While data sharing in accountancy is still in its earliest infancy, all signs are pointing to a rapid acceleration in artificial intelligence, automation, and data sharing.
Research from FreeAgent shows that 66% of accountants believe that upcoming data sharing technology will have a positive impact on their work over the next five years. 100% of all the accountants surveyed think that at least some of their accountancy work today will be automated away over the same timeframe.
Alex Cardona and Codat know this better than most. Specialising in providing data extraction services from banking and accounting platforms, the firm – who also supply data extraction services for our c3, e3 and f3 products – has seen a massive increase in demand for their data-sharing tools within the accountancy sector, as firms wake up to the power of sharing their financial data via APIs between cloud-based baking, insurance and other platforms.
This shift has already led to a wide range of financial benefits, which accounting firms are only now beginning to take full advantage of.
For example: authorisation using shared data. This can now be done much faster than previously, freeing up employees to focus their time on revenue-driving activities, such as customer service.

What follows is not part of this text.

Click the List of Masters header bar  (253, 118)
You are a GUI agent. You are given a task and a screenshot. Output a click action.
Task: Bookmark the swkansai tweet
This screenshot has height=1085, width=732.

The efficiencies offered by Open Accounting reflect how accountants’ roles have changed during lockdown. As automated, data-focused tools now take care of the tedious and highly manual tasks, many accountants have found themselves moving to a more consultative role, guiding clients through stressful times. According to FreeAgent, 70% of UK accountants believe that this will continue into the future.
For B2B lenders, it should be a similar story.
For lenders, access to prospects’ and clients’ accounting data will mean more efficient analysis, better lending decisions, more time for profit-making work and the insight to create more relevant products.
Take our f3 customer onboarding system, for example.
With it, receivables lenders can connect to prospects’ accounting systems using data extraction, delivering up to seven years’ of financial data into a combined CRM/data dashboard. Coupled with credit scoring, AML and KYC tools, this gives lenders a firm basis for making initial lending decisions. Lenders aren’t forced to spend hours on the phone requesting financial data from prospects, fixing that data and then parsing the information to make a decision. The information comes directly from the prospects’ accounting system.
This is rich data – providing a full picture and context for lenders to truly understand the circumstances of the business applying for credit. And because businesses are less likely to tamper with the data in their accounting system than, say, a ledger upload file, lenders can depend on that data with greater confidence.
Higher quality data, delivered in minutes, cutting the risk of fraud. That’s only one example of how Open Accounting can empower lenders to improve their working processes and make better, faster, more profitable credit decisions. Isn’t it time you considered Open Accounting for your business and clients?